- **EXERCISE OBJECTIVE**: Quote exactly and only this range of lines in the data below: the line that holds "Select the Chunk Loop Start node" to the line that holds "Task: Disable the", both included.

- **EXTRACTED INFORMATION**:

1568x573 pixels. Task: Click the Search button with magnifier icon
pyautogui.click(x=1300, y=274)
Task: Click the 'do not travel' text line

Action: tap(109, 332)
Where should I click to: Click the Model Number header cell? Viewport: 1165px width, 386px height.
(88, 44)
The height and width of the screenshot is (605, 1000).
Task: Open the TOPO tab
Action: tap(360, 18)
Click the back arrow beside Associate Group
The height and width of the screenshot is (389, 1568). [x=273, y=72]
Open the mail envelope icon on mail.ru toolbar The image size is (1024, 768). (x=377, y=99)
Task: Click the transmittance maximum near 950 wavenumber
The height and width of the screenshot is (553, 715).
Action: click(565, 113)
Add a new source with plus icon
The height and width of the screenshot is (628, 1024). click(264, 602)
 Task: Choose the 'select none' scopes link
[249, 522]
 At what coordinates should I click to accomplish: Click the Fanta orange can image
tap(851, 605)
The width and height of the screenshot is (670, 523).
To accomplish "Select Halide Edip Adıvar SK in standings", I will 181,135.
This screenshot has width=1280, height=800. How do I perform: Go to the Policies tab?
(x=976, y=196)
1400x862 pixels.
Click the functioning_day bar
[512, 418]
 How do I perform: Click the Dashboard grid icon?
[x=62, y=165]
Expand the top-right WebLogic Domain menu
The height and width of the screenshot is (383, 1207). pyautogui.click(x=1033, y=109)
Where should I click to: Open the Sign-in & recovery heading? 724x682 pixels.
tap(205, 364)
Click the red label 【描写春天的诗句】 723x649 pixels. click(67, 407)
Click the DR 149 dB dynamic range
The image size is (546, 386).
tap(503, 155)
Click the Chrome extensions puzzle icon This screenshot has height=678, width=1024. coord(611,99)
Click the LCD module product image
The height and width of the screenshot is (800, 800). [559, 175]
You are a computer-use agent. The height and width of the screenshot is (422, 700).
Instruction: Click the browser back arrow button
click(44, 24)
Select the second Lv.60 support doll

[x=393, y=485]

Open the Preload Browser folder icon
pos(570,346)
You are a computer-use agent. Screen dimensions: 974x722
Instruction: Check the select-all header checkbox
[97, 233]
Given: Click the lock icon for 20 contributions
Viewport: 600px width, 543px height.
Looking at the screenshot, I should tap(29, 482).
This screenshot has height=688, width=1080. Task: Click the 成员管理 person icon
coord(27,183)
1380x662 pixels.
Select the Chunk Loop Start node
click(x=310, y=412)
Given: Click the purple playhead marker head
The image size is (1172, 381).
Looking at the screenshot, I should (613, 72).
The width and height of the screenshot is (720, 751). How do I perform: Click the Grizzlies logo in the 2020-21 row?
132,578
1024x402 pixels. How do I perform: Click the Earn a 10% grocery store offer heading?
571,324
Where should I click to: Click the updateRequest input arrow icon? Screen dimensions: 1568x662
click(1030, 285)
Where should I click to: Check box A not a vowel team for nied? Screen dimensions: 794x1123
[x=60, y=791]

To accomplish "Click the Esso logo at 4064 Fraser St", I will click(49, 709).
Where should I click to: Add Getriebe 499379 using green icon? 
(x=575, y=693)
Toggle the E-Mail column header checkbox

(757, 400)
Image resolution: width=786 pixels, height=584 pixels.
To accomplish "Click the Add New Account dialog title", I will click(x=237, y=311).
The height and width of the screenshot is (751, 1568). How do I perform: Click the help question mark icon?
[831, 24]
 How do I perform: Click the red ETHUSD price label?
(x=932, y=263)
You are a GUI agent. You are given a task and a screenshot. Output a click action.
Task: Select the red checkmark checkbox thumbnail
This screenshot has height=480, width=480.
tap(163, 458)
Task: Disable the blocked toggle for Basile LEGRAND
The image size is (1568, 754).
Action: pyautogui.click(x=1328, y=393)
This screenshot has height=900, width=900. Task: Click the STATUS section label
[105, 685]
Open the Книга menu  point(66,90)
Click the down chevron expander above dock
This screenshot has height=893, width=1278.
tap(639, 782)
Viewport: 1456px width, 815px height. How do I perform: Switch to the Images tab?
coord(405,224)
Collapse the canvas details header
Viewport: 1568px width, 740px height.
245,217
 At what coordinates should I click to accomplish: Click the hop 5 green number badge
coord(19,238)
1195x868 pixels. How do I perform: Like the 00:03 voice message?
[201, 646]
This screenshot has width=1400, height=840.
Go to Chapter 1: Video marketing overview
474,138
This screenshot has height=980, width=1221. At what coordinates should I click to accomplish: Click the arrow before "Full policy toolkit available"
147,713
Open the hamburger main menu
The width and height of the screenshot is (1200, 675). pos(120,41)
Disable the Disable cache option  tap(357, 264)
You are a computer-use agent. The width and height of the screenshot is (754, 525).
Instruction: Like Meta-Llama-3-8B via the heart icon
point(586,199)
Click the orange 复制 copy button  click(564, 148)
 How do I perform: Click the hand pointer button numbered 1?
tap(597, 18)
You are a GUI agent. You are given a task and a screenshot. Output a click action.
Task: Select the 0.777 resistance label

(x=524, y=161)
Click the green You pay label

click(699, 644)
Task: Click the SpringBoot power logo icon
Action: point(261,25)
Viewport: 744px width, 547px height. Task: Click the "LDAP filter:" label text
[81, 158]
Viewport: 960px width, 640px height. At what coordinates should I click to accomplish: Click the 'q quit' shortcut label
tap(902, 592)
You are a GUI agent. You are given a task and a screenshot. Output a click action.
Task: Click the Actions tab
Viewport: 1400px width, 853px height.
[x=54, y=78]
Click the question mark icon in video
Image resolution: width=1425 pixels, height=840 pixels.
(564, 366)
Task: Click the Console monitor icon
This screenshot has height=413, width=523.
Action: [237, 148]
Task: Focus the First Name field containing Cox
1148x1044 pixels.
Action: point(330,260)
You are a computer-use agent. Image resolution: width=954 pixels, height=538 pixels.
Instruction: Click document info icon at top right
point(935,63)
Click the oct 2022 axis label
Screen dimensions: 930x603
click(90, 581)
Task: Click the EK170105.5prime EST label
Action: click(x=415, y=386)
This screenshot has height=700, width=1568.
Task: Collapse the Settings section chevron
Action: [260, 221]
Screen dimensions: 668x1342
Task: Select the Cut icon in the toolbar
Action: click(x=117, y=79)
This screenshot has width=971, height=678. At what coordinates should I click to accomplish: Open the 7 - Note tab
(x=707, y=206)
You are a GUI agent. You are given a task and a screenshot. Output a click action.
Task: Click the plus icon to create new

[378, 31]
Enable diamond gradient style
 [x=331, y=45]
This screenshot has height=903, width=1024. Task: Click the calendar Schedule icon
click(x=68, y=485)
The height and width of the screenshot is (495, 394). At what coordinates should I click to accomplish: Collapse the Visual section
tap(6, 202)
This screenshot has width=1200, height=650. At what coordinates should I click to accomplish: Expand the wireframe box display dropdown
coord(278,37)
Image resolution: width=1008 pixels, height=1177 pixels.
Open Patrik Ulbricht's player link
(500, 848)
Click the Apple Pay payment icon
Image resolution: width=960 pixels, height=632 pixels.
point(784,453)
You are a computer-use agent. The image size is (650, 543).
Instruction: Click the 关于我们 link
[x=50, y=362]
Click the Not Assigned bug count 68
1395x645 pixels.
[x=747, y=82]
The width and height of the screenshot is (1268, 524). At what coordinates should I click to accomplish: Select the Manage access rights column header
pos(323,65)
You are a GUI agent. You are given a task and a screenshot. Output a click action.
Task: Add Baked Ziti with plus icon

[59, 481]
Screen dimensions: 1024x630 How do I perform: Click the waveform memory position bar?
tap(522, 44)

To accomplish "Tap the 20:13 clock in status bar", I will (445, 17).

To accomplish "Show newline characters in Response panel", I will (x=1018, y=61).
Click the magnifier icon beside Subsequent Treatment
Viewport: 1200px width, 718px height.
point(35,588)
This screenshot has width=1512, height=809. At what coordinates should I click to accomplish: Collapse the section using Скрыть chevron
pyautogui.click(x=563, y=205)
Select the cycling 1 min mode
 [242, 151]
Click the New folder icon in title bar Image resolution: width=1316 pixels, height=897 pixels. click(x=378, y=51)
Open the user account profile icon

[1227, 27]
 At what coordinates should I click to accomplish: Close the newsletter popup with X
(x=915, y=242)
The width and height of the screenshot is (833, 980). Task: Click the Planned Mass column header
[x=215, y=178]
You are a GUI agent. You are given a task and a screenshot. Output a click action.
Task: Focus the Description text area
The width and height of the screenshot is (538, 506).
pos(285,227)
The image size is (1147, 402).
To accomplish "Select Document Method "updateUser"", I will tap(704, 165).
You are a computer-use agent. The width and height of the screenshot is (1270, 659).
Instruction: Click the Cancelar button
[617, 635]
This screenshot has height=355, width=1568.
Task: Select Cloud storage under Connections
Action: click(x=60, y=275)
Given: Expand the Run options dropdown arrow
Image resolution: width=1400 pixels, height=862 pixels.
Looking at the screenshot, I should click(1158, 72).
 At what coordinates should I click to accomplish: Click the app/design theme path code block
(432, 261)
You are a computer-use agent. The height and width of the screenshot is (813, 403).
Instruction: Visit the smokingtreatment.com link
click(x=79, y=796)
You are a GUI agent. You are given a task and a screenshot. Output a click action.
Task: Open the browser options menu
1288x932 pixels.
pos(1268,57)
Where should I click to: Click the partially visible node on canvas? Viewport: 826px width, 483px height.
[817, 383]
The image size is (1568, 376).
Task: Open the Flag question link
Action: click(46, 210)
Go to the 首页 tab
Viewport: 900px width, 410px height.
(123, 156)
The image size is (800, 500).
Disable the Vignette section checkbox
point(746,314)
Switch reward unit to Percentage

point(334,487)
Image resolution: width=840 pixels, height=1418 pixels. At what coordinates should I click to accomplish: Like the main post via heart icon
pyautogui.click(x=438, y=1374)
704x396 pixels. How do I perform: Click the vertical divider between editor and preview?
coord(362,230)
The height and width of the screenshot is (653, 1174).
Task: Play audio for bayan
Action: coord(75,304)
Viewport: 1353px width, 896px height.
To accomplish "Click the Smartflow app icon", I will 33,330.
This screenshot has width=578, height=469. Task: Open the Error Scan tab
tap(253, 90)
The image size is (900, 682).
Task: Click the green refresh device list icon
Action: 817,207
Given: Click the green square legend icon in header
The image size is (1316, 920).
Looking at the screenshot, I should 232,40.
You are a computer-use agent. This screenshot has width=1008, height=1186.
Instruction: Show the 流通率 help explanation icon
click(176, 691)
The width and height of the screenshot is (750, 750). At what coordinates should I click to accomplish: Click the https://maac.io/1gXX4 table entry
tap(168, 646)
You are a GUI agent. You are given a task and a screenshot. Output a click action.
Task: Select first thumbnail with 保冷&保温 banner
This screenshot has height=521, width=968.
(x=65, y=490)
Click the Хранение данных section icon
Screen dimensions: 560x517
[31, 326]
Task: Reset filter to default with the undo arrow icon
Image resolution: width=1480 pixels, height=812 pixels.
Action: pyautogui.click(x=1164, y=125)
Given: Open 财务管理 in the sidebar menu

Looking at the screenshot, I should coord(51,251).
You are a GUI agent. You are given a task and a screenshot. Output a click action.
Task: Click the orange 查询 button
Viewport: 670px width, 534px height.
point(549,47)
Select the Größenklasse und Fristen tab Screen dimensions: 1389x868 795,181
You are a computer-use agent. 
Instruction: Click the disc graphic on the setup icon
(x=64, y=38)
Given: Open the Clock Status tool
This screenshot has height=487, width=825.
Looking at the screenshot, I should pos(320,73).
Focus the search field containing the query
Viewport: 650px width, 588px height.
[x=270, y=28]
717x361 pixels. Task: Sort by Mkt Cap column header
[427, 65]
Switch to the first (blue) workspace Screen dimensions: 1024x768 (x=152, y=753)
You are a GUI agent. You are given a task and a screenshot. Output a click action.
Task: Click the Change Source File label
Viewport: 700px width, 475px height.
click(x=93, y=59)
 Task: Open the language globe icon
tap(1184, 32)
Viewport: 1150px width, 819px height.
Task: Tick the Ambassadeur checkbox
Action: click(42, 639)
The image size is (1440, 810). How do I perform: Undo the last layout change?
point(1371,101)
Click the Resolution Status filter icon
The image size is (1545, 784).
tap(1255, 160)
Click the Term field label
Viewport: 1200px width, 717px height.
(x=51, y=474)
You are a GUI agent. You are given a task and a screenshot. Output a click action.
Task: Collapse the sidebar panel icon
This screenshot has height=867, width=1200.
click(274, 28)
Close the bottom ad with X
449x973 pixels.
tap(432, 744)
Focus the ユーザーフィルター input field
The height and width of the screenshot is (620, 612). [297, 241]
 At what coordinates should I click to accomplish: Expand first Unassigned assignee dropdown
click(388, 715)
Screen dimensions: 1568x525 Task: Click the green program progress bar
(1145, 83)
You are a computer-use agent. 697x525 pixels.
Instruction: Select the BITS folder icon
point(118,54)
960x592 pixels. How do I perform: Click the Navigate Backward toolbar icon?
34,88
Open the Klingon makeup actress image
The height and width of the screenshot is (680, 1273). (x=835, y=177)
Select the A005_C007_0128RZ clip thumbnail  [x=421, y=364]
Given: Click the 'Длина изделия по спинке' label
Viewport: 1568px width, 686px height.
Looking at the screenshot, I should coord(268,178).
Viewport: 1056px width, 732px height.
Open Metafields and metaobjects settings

- **RESULT**:
Select the Chunk Loop Start node
click(x=310, y=412)
Given: Click the purple playhead marker head
The image size is (1172, 381).
Looking at the screenshot, I should (613, 72).
The width and height of the screenshot is (720, 751). How do I perform: Click the Grizzlies logo in the 2020-21 row?
132,578
1024x402 pixels. How do I perform: Click the Earn a 10% grocery store offer heading?
571,324
Where should I click to: Click the updateRequest input arrow icon? Screen dimensions: 1568x662
click(1030, 285)
Where should I click to: Check box A not a vowel team for nied? Screen dimensions: 794x1123
[x=60, y=791]

To accomplish "Click the Esso logo at 4064 Fraser St", I will click(49, 709).
Where should I click to: Add Getriebe 499379 using green icon? 
(x=575, y=693)
Toggle the E-Mail column header checkbox

(757, 400)
Image resolution: width=786 pixels, height=584 pixels.
To accomplish "Click the Add New Account dialog title", I will click(x=237, y=311).
The height and width of the screenshot is (751, 1568). How do I perform: Click the help question mark icon?
[831, 24]
 How do I perform: Click the red ETHUSD price label?
(x=932, y=263)
You are a GUI agent. You are given a task and a screenshot. Output a click action.
Task: Select the red checkmark checkbox thumbnail
This screenshot has height=480, width=480.
tap(163, 458)
Task: Disable the blocked toggle for Basile LEGRAND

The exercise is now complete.